Are you asking the money spent on just our home theater? I have multiple setups in my home. Plus equipment was purchased as recently as last week and all through the last 20yrs. I guess the easiest way to answer would be, if there was a fire and I had to replace all my equipment with exact replacement or equivalent gear it would be $20-30k... Thats not counting movie/audio collection...


----------



## ALMFamily (Oct 19, 2011)

rawsawhd said:


> Are you asking the money spent on just our home theater? I have multiple setups in my home. Plus equipment was purchased as recently as last week and all through the last 20yrs. I guess the easiest way to answer would be, if there was a fire and I had to replace all my equipment with exact replacement or equivalent gear it would be $20-30k... Thats not counting movie/audio collection...


+1 - hopefully, my wife never reads this to see what I really spent down there.... :bigsmile:


----------



## chashint (Jan 12, 2011)

I have never setup a poll so I am unfamiliar with the limitations built into the website...six selections with so many line items will certainly skew/affect the results.


----------



## NBPk402 (Feb 21, 2012)

chashint said:


> I have never setup a poll so I am unfamiliar with the limitations built into the website...six selections with so many line items will certainly skew/affect the results.

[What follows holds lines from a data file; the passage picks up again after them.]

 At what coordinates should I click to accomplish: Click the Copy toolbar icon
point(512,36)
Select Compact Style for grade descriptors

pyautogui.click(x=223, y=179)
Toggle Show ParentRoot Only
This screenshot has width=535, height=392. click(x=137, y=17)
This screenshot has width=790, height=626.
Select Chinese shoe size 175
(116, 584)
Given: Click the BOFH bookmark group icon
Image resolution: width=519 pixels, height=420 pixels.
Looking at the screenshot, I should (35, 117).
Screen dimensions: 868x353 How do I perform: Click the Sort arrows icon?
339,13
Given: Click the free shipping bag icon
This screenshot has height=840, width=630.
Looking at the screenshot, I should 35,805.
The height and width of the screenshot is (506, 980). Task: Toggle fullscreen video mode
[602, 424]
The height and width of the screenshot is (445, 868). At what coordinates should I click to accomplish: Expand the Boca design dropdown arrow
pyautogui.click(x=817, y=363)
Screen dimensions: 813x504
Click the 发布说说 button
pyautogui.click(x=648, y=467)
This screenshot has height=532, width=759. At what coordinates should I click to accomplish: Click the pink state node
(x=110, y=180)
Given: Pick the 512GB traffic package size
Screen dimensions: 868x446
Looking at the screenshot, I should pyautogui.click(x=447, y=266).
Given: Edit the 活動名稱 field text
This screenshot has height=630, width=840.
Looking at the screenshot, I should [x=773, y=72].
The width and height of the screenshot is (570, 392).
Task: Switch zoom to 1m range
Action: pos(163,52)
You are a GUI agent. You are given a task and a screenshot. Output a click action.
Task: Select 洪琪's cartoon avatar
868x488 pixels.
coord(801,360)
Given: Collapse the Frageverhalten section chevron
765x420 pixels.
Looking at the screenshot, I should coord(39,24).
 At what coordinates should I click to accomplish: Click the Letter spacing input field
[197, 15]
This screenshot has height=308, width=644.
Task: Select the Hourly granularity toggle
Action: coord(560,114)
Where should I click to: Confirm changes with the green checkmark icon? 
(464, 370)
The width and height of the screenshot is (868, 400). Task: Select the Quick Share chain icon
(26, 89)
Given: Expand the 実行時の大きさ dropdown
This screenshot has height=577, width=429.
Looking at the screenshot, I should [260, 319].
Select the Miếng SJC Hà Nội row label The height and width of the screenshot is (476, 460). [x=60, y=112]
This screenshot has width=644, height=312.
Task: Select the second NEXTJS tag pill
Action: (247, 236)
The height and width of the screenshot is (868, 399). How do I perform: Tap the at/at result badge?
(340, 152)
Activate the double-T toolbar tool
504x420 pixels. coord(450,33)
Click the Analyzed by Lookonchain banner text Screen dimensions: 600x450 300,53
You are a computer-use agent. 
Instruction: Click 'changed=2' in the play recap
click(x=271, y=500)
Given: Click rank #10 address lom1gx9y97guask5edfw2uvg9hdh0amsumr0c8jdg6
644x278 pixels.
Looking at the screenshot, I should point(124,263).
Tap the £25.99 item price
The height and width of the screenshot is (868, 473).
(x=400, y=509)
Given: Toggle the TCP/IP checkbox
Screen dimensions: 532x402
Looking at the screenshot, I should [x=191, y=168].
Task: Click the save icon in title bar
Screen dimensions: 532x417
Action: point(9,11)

I think it will be ok... It comes down to 7 categories.
Equipment cost 500-1,000
Equipment cost 1,000-2,000
Equipment cost 2,000-4,000
Equipment cost 4,000-6,000
Equipment cost 6,000-8,000
Equipment cost 8,000-10,000
Equipment cost 10,000 and up
LCD	
DLP	
LCoS
Soundbar	
No Soundbar
Subwoofer	
No Subwoofer
Main Floor	
Basement	
Multi-Use room
Dedicated Theater room 
Modern	
Contemporary
Steam Punk
Room acoustic treatment


----------



## chashint (Jan 12, 2011)

Are there pictures of the Steam Punk home theater ??


----------



## NBPk402 (Feb 21, 2012)

chashint said:


> Are there pictures of the Steam Punk home theater ??


I found one here, and here.


----------



## TheaterAdviceGuy (May 3, 2014)

The equipment in my Theater is North of $45,000 and the room trim out is $65,000. To recreate it for a client would be $110,000 with the seating.


----------



## chashint (Jan 12, 2011)

ellisr63 said:


> I found one here, and here.


Thanks, I appreciate the links.


----------



## 3dbinCanada (Sep 13, 2012)

Before I vote, The equipment costs used will be MSRP values?


----------



## NBPk402 (Feb 21, 2012)

3dbinCanada said:


> Before I vote, The equipment costs used will be MSRP values?


I did mine at actual costs. :T


----------



## grn1969c10 (Sep 18, 2008)

I assume "modern" and "contemporary" (and steam punk) are descriptive of the home theater room décor. What is the difference between modern and contemporary? One implies "of the present time" and the other " of the same time". My furniture is a decade old or more. Does that make it contemporary - I'm out of date and it is too? lddude:


----------



## J&D (Apr 11, 2008)

Just recently upgraded to an Sony LCos PJ (From a Panasonic AX200). I found a very nice, gently used copy that someone had taken very good care of. This has been the single best upgrade to date and the picture is stunning. Even though I finished my dedicated HT over seven years ago it feels like a brand new room again.


----------